Он встал и, покачиваясь, доплелся до двери камбуза, открыл ее и шагнул…
…на веранду дома, построенного в виде носовой части корабля. И пол веранды был из просмоленных досок, совсем как палуба на судне. Капитанскому взору предстала не бесконечная водная гладь, а подраскисший от летнего дождя палисадник. Старик подошел к перилам и обежал глазами окрестные холмы – куда ни гляди, все холмы да взгорки, до самого горизонта.
«Зачем я здесь? – вдруг закипело в его сознании. – В этом нелепом доме, в этом корабле без паруса посреди прерий, где волком взвоешь от одиночества, где всех звуков – щебетнет осенью птица, пролетая на юг, да еще раз весной – возвращаясь на север».
Зачем он здесь? Действительно – зачем?
Уняв дрожь, старик поднял бинокль к глазам, чтобы получше разглядеть не то пустыню перед собой, не то пустыню лет позади.
Ах, Кейт, Катарин, Кейти – где ты, где?
Ночью, утопая в перине, он благополучно забывал. Зато днем память не давала покоя. Он жил один, вот уже двадцать лет как один – если не считать Хэнкса, чье лицо встречало его на заре и провожало на закате.
А Кейт?
Тысячу штормов и тысячу затиший назад был один штиль и одна буря, на веки веков засевшие в его памяти.
Как звонок был его голос тогда, в утреннем порту:
– Вот он, Кейт, гляди! Вот он, корабль-красавец, что унесет нас, куда бы мы ни пожелали!

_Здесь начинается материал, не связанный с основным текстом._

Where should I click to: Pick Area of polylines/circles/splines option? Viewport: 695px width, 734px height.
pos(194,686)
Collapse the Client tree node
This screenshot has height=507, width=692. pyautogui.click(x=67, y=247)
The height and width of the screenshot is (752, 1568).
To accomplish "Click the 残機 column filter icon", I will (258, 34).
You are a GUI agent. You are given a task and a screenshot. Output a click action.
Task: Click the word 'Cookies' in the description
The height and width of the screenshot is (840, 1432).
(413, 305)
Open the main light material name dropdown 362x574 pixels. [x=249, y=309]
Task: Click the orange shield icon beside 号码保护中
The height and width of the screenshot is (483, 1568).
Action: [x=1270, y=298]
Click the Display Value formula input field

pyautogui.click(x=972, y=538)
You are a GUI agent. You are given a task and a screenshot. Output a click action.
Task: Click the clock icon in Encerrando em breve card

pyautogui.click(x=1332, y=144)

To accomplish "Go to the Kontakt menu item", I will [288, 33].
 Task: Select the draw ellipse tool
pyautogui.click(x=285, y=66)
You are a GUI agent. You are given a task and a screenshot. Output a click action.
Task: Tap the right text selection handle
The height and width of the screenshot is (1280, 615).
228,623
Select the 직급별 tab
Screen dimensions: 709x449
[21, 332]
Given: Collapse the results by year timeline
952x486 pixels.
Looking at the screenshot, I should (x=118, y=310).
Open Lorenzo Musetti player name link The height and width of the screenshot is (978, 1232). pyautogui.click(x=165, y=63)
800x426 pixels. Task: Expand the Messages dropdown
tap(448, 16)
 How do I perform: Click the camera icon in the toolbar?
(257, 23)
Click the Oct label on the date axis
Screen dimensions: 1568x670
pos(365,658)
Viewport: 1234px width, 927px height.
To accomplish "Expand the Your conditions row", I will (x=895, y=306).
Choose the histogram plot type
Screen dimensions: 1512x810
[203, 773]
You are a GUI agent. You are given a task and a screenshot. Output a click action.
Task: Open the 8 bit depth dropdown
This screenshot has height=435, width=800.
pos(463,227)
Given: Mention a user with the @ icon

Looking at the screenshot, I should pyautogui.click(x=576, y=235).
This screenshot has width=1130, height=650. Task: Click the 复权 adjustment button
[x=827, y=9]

И они заторопились к причалу – такая немыслимо молодая чета! Кейт, чудесной Кейт едва ли было двадцать пять. А ему – за сорок, хорошо за сорок. Но мальчишкой ощущал он себя, когда они с Кейт – рука в руке – подбегали к трапу.
Однако у самого трапа Кейт вдруг замешкалась, вдруг оглянулась на холмы Сан-Франциско и тихо выдохнула, словно для себя самой:
– В последний раз я касаюсь твердой земли.
– Брось ты! Коротенькое путешествие!
– Если бы! – спокойно возразила она. – Я чувствую, путешествие будет долгим-предолгим.
Секунд сколько-то он ничего не слышал, кроме заунывного скрипа корабельных снастей, и ему почудилось, что это шумно ворочается потревоженная во сне Судьба.
– С чего бы это я? – встряхнулась Кейт. – Вздор какой-то!
И смело шагнула на борт корабля.
Той ночью они, недавно обвенчанные, плыли к жарким тихоокеанским островам. Он – бывалый моряк с просоленной и задубевшей кожей. Она – нежно-гибкая и шустрая, как саламандра, что в августовский полдень устраивает пляску на корабельном юте.